- [Assignment] Each line below that contains "computer" should be counted; give the total alone.

*** Exercise materials ***

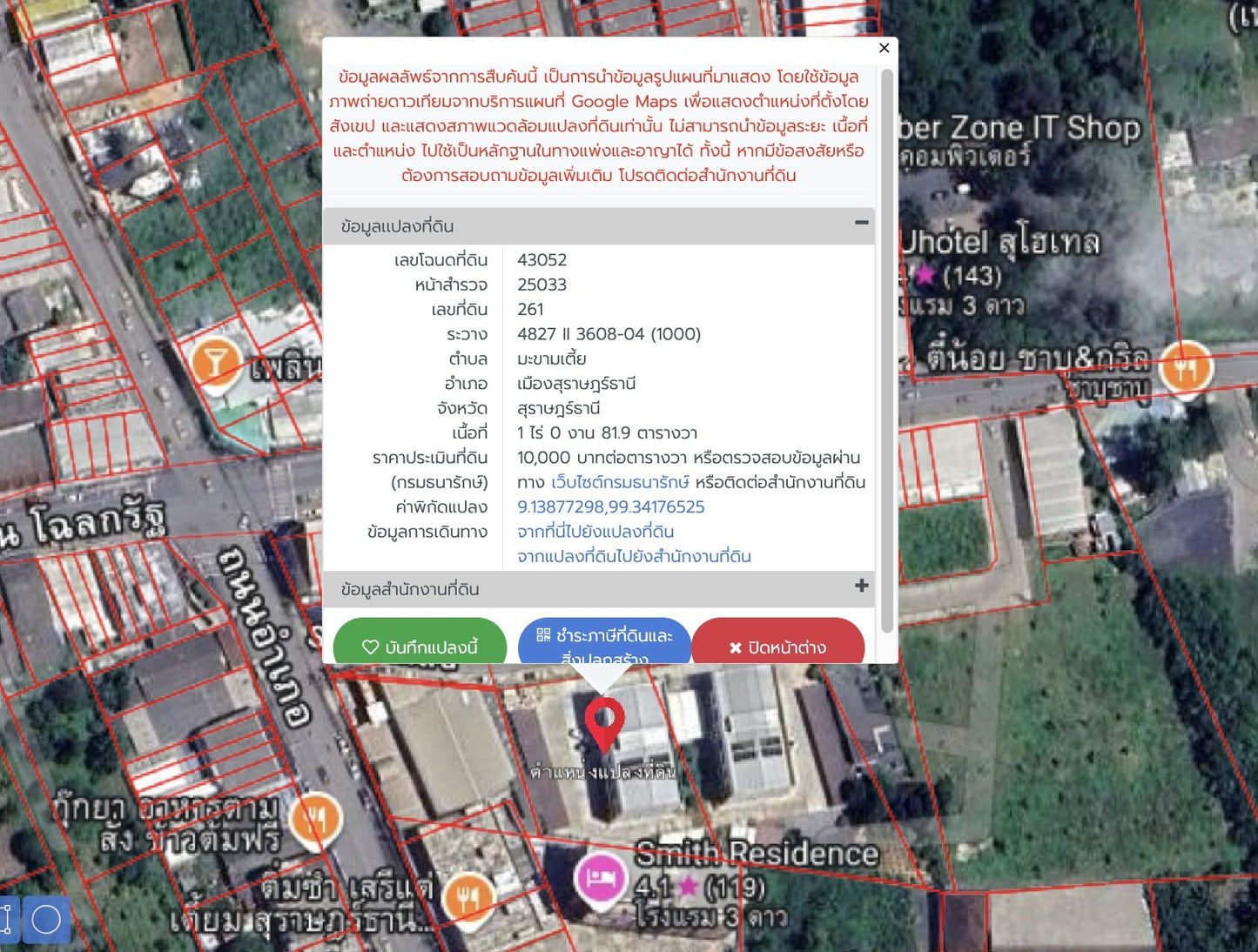The width and height of the screenshot is (1258, 952).
Task: Open the จากที่นี่ไปยังแปลงที่ดิน directions link
Action: coord(595,532)
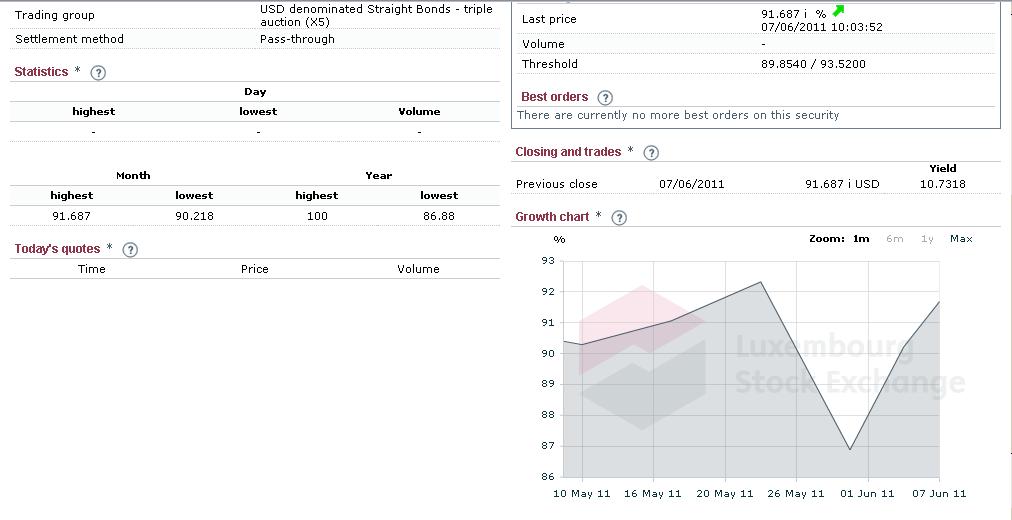Switch chart zoom to 6m
Viewport: 1012px width, 520px height.
(894, 239)
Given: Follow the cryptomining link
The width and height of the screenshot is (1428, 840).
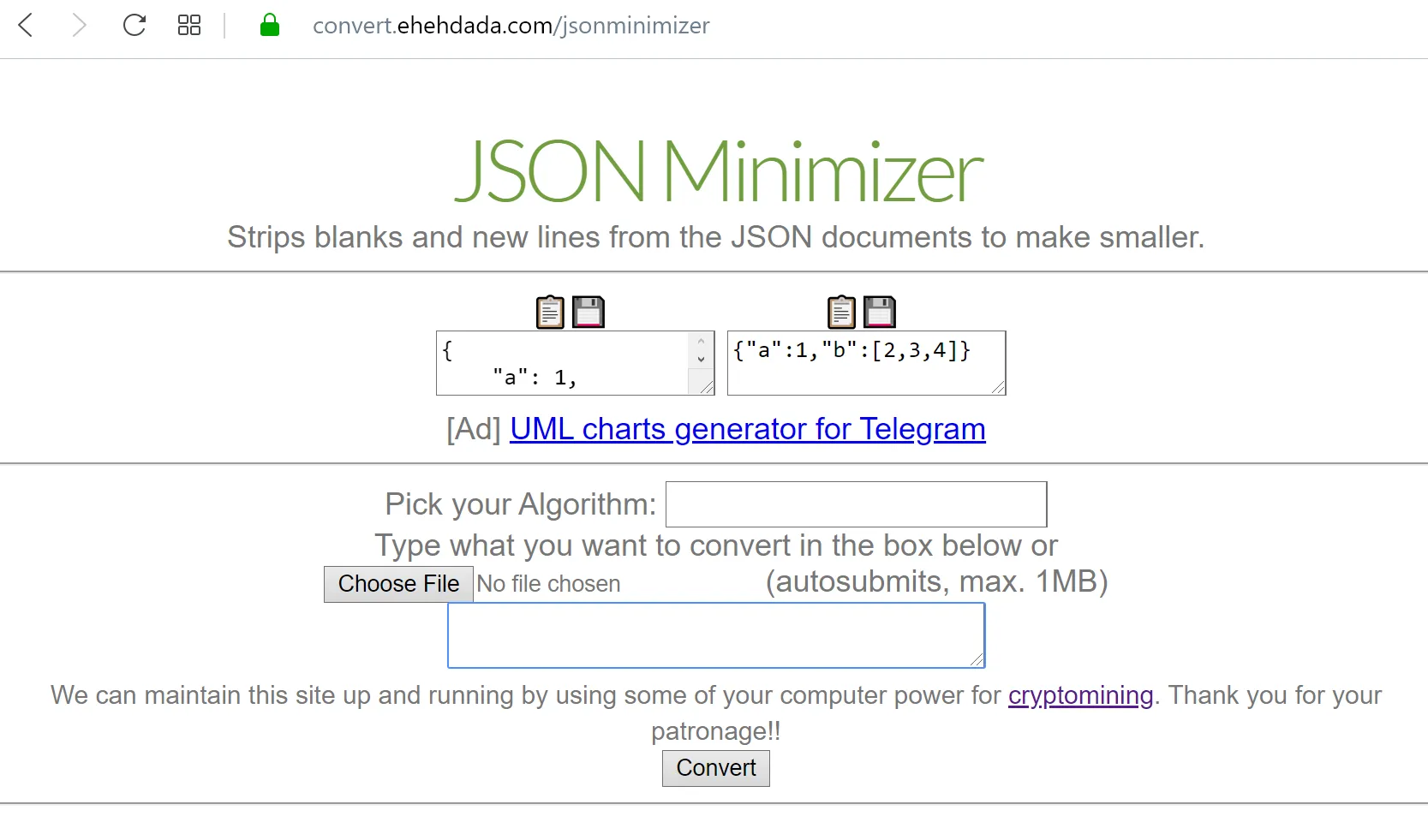Looking at the screenshot, I should coord(1080,695).
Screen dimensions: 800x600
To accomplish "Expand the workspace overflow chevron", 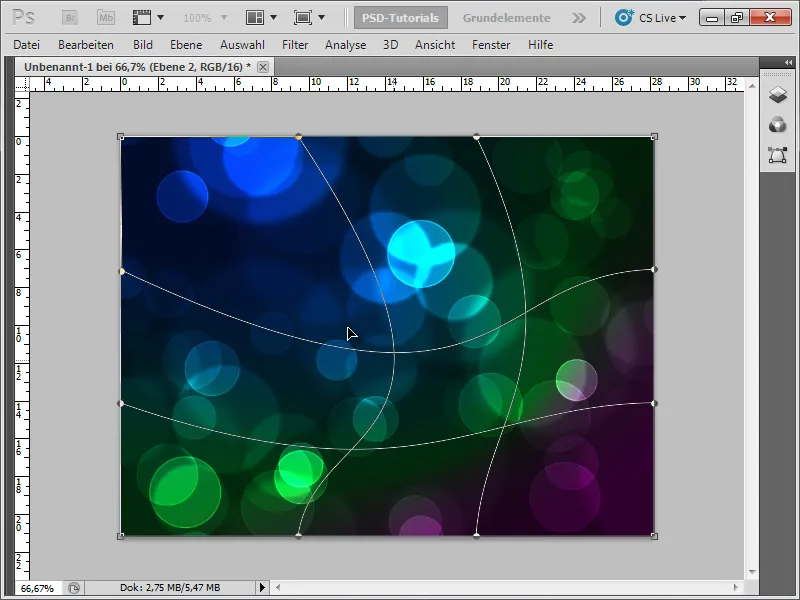I will [578, 17].
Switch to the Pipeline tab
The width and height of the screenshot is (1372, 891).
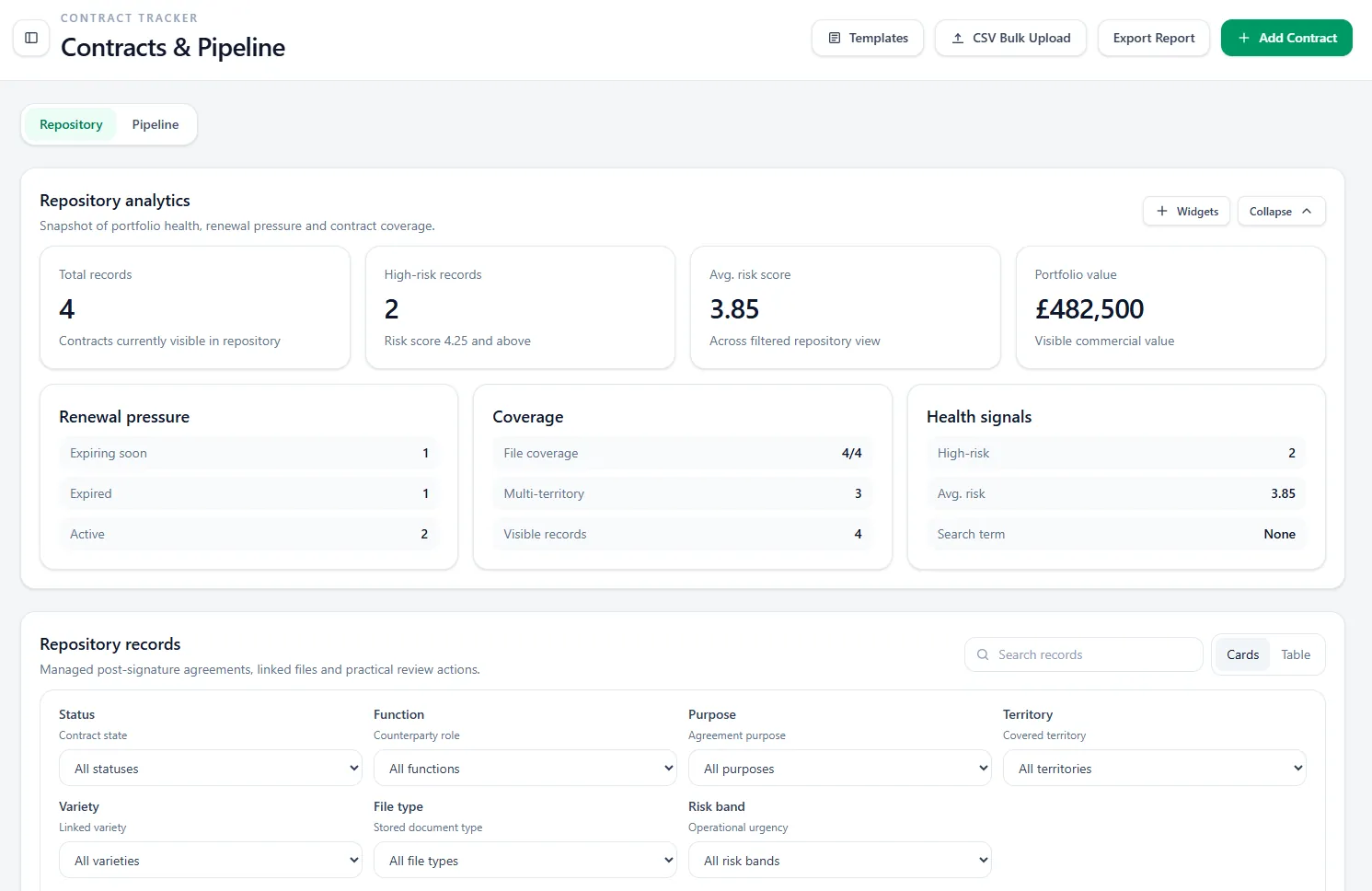tap(156, 124)
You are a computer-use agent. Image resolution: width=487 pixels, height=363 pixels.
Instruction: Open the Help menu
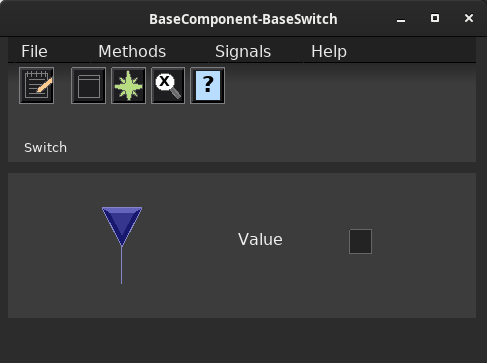pyautogui.click(x=329, y=51)
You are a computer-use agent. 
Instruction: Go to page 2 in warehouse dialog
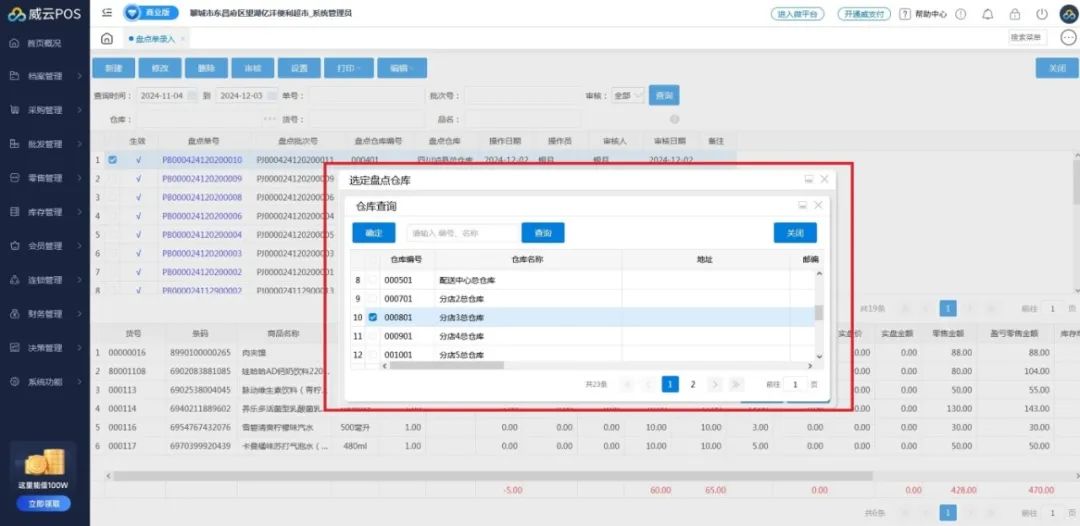click(x=693, y=384)
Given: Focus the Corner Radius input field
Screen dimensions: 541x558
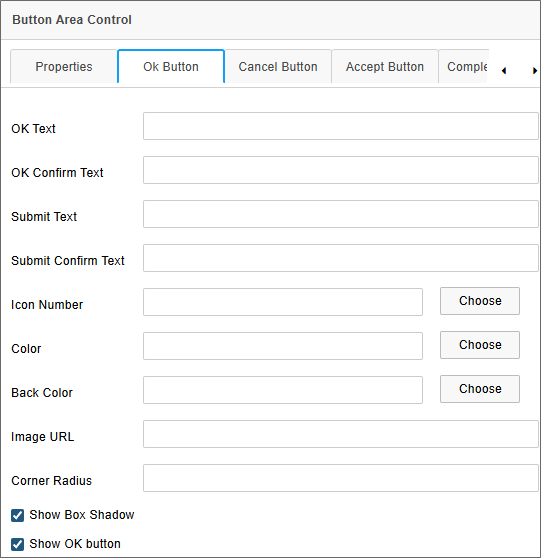Looking at the screenshot, I should [x=341, y=478].
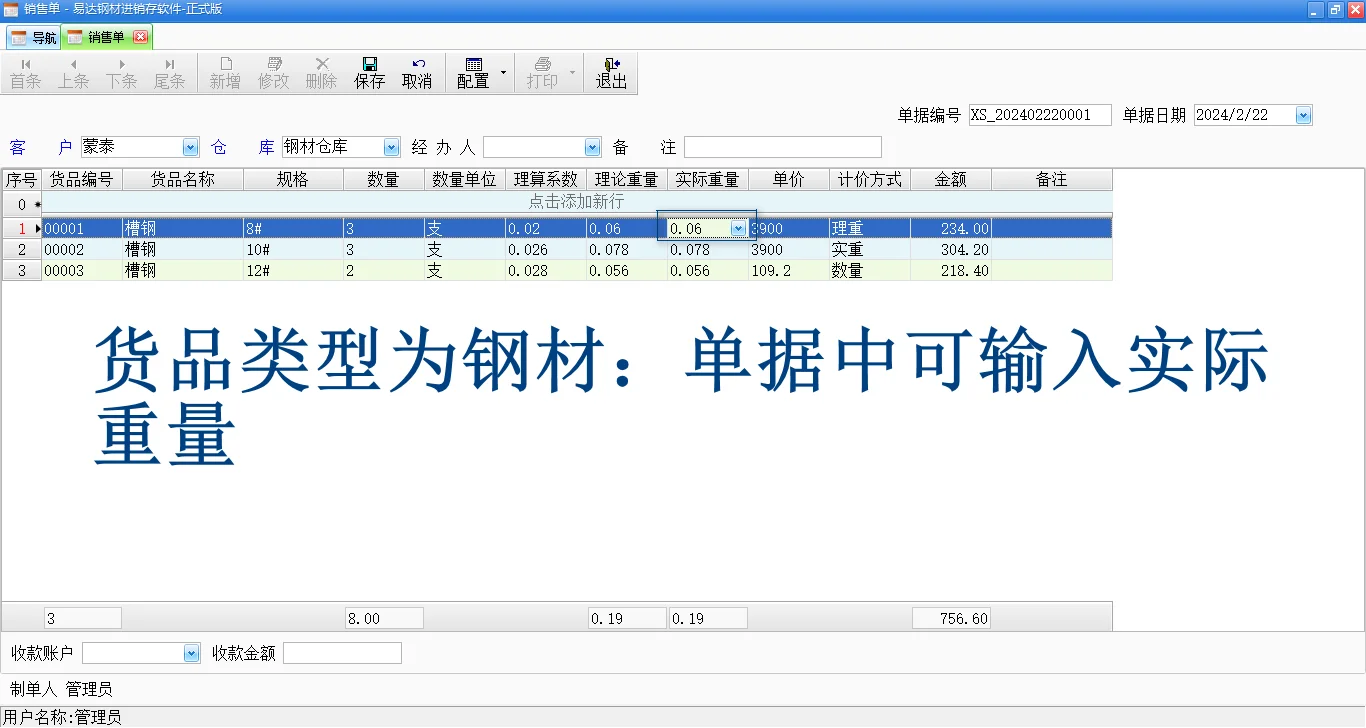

*** End of Exercise materials ***

- [Reply to the task] 2